▸ WORK TO BE COMPLETED
When you write out the listing, keep every character and omit the pictures.

*** Opening of SOURCE DATA ***

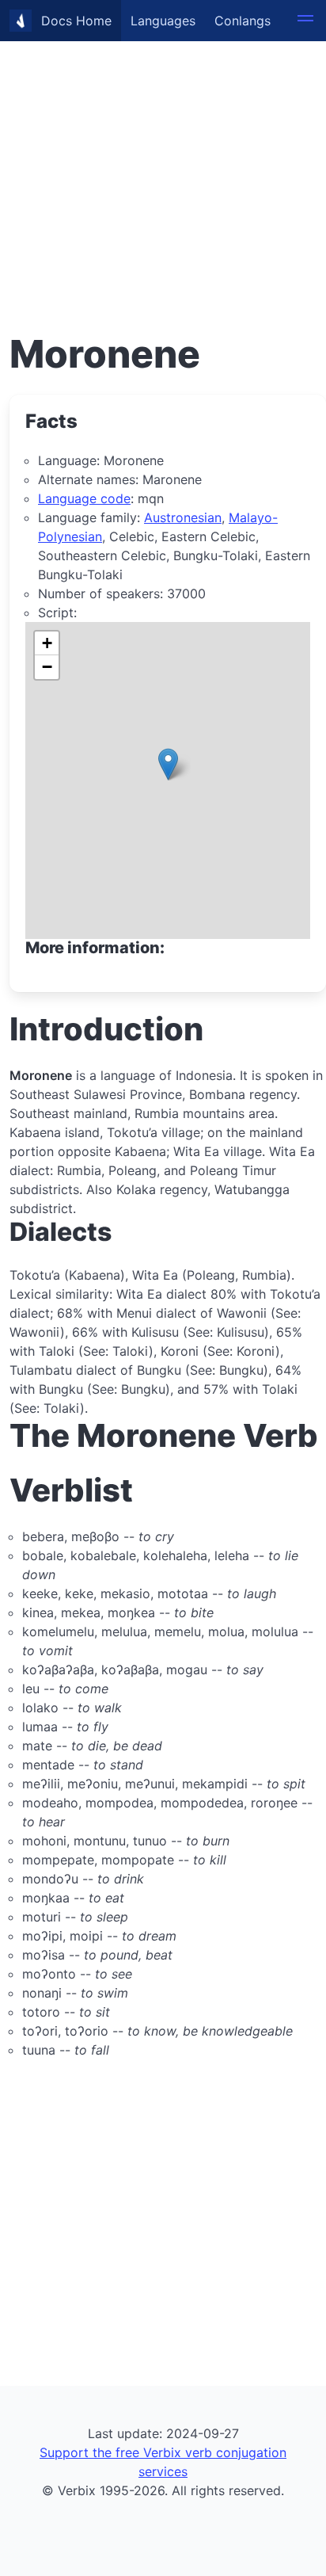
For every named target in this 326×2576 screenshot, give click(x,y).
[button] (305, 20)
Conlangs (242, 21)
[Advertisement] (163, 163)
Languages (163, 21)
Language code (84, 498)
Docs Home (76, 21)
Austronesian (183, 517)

*** Close of SOURCE DATA ***

▸ PROBLEM SOLUTION
For every named target in this 326×2576 screenshot, give click(x,y).
[button] (305, 20)
Conlangs (242, 21)
[Advertisement] (163, 163)
Languages (163, 21)
Language code (84, 498)
Docs Home (76, 21)
Austronesian (183, 517)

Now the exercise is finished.